Лейтенант жестом велел Эль-Кадуру подняться по трапу и сказал:

— Если кто-нибудь появится, сразу предупреди.

Араб бесшумно вылез наверх.

— Говорите, капитан, — произнес лейтенант.

— Вы тут кое-что замышляете, верно?

— Мы? — Брови папаши Стаке поползли вверх.

— Я слышал, о чем вы говорили.

— Да, мы говорили о луне, точнее, задавали себе вопрос, есть ли у нее глаза, нос и рот.

— Шутки в сторону, — с раздражением бросил поляк. — Сейчас не время. Вы строили планы, как поджечь галеру.

— Вы что, колдун? — подал голос лейтенант.

— Нет: я вас подслушивал за переборкой. О, не пугайтесь, ваша идея полностью совпадает с моей.

— Как! Вы…

— Я задумал поджечь корабль и уже согласовал это с герцогиней.

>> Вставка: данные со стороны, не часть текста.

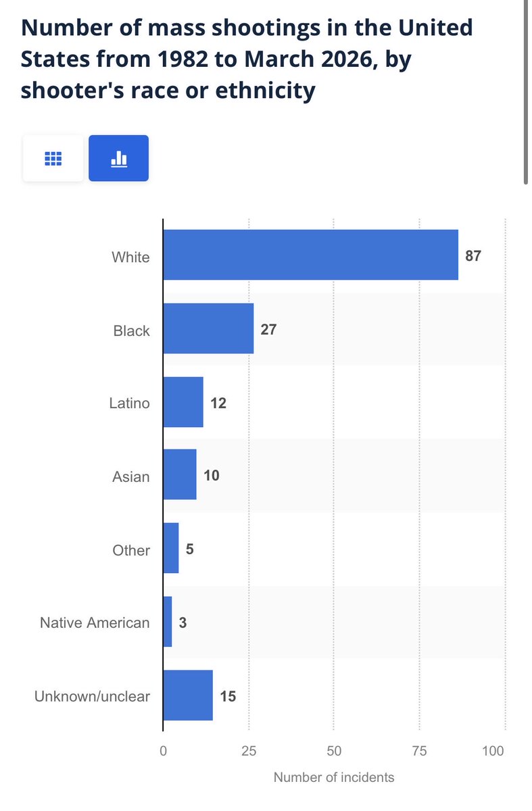
Task: Click the 87 value label
Action: pos(473,257)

— Ничего себе! — воскликнул папаша Стаке. — Невероятное дело! Как могут думать в одну сторону мозг отступника и мозг грека-христианина?

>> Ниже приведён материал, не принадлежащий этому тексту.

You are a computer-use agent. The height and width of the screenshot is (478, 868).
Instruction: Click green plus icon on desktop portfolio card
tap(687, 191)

Поляк сделал вид, что не услышал, и продолжал:

— Мне известно, что у вас есть огниво и трут, верно?

— Есть, — ответил Никола.

— И вы хотели подобраться к запасным парусам и флагштокам.

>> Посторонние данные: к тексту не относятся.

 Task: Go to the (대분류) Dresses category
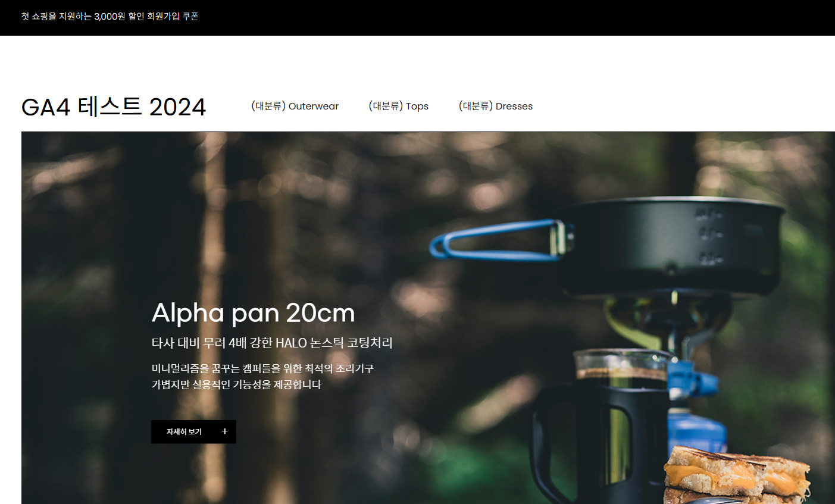495,106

— Верно, — сказал Перпиньяно.

— Я полностью одобряю ваш план. Ночью я приду и отодвину щеколду люка.

— Подождите, синьор, — вмешался папаша Стаке, который никому не доверял. — Где гарантия, что вы нас не надуете? Не устроите засаду и не сдадите нас туркам? Это вполне может случиться.

— Я бы тогда сюда не пришел, — отвечал поляк. — И потом, вовсе не трудно было бы подмешать вам яд в еду и отправить вас в иной мир. Но я даю слово чести.

Папаша Стаке прикрыл глаза и вытянул губы трубочкой:

— Гм! Что-то эта честь больно смердит.

Поляк и на этот раз сделал вид, что не расслышал.

— Ну так что? — спросил он, глядя на Перпиньяно.

— Раз вы даете честное слово нас не выдать, мы готовы пойти на любую авантюру, чтобы спасти герцогиню и виконта ЛʼЮссьера.

— Значит, договорились?

— Да, капитан.

— Минуточку, синьор, — вмешался Никола Страдиот. — Ветер крепчает?

— Нет, все еще держится штиль, и корабль делает не больше двух узлов в час.

— Когда дойдем до рейда Хусифа?

— Если ветер не усилится, то не раньше завтрашнего утра.

— Сколько еще осталось пройти?

— По меньшей мере миль сорок, — отвечал поляк.

— Этих сведений мне достаточно.

— Тебе достаточно, а мне нет, — сказал папаша Стаке. — Я бы хотел знать, есть ли часовые на палубе.

— Никого, — ответил поляк.

— А где хранятся паруса и прочий запасной инвентарь?

— Под рубкой.

Папаша Стаке вздрогнул:

— А мы не сожжем герцогиню, которую держат в каюте под рубкой, насколько я знаю?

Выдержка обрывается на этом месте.